**SOURCE TEXT:**
John Carter (of Mars)

Oof.

Second to a 2nd week The Lorax. That’s gotta smart.

I, too, saw this movie with zero expectations. I never read the Burroughs stories, and the closest I ever came was occasionally checking out the scantily-clad babes in the old Marvel John Carter: Warlord of Mars comic books.

I thought the movie was worth seeing, but it’s not something I’m likely to feel the need to see again. It seemed to be about one part The Outlaw Josey Wales and two parts Cowboys & Aliens. Not that there’s anything wrong with that.

We enjoyed it - alot of the dialogue was hard to follow (might have been me) - but he visuals were fantastic.

We did see it in 3D - thought it added some depth to it - and it did not give me the usual migraine.

Will likely go see it again - definitely buying the blu-ray when it comes out.

It’s doing poorly in the American market but respectably well abroad with more than $130 million in box office receipts world wide.

Even so, whoever did the marketing ought be fired.

They did the same thing with the computer-animated Mars Needs Moms a year ago – giving it a poor release. That, too, was a well-made flick. What gives at Disney? Two years in a row they take SF movies about Mars with big FX budgets and give them inadequate releases.

I really enjoyed parts of the movie. Certainly the whole thing was a visual spectacle.

I was surprised they kept it as still being our Mars. That was kind of silly.

I didn’t mind most of the jumping scenes, but the first time he is learning to walk was ridiculously stupid and poorly done.

I’m surprised it was beat out by The Lorax. Our theater lobby was packed with teens lining up to see Project X.

I too believed that was overdone, but it is from the novels.

Should I take my almost 8-year-old son to see it? It looks pretty cool from the commercials, but they always load those up with action scenes. Will he understand the plot at all? What is the action to dialogue ratio?

I would. It’s mostly action, and even if he doesn’t understand some bits, it isn’t important. ERB was about as visceral as you could get – we’re not looking at shades of gray and moral ambiguity here.

Since I was being super entertained that left my brain open for other thoughts.

The super jumping really annoyed me. It only slightly annoyed me that gravity about twice the moon’s allows jumping like that (further proof the moon landings were faked, I guess, since our astronauts couldn’t). But the big annoyance was that every thing still fell at essentially an earth pace. He could jump 500 feet in the air but then we didn’t have to wait a minute and a half for him to come down. It is that lack of mass and gravity that always seems to break the CGI spell for me.

**GIVEN INFORMATION:**
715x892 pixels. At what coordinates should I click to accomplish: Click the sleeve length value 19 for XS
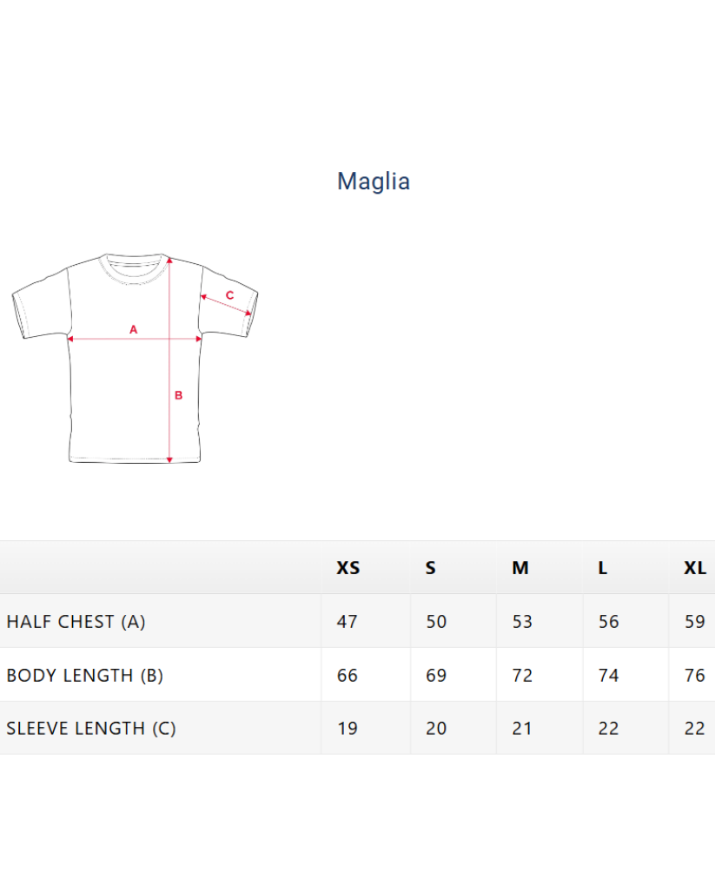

**WRITTEN INSTRUCTION 1:** According to the John Carter discussion, how much had the film earned in worldwide box office receipts?
**WRITTEN INSTRUCTION 2:** Reproduce the passage of the John Carter discussion starting at "I would. It’s" and ending at "for other thoughts.".
Answer using only the John Carter discussion, without drawing on the material.

**CORRECT RESPONSE 1:** More than $130 million.

**CORRECT RESPONSE 2:**
I would. It’s mostly action, and even if he doesn’t understand some bits, it isn’t important. ERB was about as visceral as you could get – we’re not looking at shades of gray and moral ambiguity here.

Since I was being super entertained that left my brain open for other thoughts.